- Born: 1939 (age 86–87) Baghdad, Iraq
- Political party: Ba'ath Party

= Amer Mohammad Rashid =

Iraqi politician (born 1939)

Amer Mohammad Rashid al-Ubaidi (عامر محمد رشيد العبيدي; born 1939) is an Iraqi former politician who served as the Oil Minister under Saddam Hussein.

==Life and career==
Rashid was born in Baghdad in 1939. A general in Iraq's army, he also advised Hussein on other matters, and was sometimes referred to as "Missile Man" in reference to his expertise with weapons delivery systems. He was the husband of Dr. Rihab Taha (a.k.a. "Dr. Germ"), a microbiologist active in research into the production of bioweapons. Iraqi government news sources indicated that he retired from his positions in 2002, at the age of 65.
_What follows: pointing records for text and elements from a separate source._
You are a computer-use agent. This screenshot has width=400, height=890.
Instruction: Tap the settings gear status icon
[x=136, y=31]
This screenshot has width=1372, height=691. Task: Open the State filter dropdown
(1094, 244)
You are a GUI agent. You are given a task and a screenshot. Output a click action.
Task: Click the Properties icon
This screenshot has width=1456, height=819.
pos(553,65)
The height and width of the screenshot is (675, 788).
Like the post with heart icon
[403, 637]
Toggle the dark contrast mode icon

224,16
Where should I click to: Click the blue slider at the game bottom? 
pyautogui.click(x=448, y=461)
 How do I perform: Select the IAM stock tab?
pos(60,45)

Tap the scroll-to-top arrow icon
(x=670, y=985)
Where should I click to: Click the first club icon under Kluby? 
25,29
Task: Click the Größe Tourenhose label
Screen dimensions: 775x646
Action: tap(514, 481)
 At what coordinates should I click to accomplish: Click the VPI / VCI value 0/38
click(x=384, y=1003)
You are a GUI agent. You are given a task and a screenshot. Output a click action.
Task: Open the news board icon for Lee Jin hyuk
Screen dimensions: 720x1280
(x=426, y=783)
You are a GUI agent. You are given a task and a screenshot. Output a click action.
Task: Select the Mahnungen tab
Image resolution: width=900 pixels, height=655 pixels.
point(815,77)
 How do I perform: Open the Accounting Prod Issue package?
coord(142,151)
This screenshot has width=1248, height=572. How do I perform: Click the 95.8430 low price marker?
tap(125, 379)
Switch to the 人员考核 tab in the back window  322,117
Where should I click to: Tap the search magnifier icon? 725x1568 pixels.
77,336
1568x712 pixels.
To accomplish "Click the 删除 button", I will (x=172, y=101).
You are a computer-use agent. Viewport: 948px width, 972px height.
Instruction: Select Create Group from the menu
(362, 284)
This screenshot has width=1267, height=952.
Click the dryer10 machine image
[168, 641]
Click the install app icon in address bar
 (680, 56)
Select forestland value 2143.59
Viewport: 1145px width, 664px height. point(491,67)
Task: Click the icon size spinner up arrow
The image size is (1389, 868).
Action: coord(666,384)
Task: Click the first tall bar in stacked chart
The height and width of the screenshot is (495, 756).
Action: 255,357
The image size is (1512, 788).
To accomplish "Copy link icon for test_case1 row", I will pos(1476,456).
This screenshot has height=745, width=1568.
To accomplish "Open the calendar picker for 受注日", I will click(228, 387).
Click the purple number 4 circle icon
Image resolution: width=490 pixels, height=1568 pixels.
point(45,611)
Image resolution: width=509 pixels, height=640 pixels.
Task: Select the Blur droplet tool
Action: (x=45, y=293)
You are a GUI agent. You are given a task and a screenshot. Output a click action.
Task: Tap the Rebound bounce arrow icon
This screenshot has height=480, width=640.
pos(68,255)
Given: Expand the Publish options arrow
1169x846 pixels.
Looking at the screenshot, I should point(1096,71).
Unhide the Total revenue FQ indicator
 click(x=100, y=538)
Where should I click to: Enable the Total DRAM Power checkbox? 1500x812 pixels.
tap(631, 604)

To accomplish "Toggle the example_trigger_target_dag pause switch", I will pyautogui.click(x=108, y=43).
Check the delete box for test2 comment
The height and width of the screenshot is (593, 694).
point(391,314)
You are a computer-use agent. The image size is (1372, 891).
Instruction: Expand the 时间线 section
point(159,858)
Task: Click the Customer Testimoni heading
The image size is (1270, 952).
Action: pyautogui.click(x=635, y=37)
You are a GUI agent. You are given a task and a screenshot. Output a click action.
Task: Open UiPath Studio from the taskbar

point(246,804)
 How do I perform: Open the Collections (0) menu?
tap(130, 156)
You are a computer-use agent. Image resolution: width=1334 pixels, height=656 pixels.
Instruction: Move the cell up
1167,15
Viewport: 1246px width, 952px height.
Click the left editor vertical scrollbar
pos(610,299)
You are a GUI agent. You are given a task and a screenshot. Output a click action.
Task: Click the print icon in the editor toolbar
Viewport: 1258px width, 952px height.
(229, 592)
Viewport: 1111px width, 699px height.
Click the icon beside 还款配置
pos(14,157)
Rashid was the six of spades in the most-wanted Iraqi playing cards issued by the United States during the 2003 invasion of Iraq. After the invasion commenced, he issued a public statement calling for other Arab nations to decrease oil production, in order "to make the cost of war high for the Americans." American troops raided his Baghdad home on April 14, 2003, in an effort to take he and his wife into custody, but both evaded capture. He surrendered to coalition forces on April 28, 2003, and his wife surrendered on May 10, 2003.

Rashid was quietly released in April 2012, while his wife had been released in December 2005 without charge two days after Iraq's national elections, following over 30 months in confinement.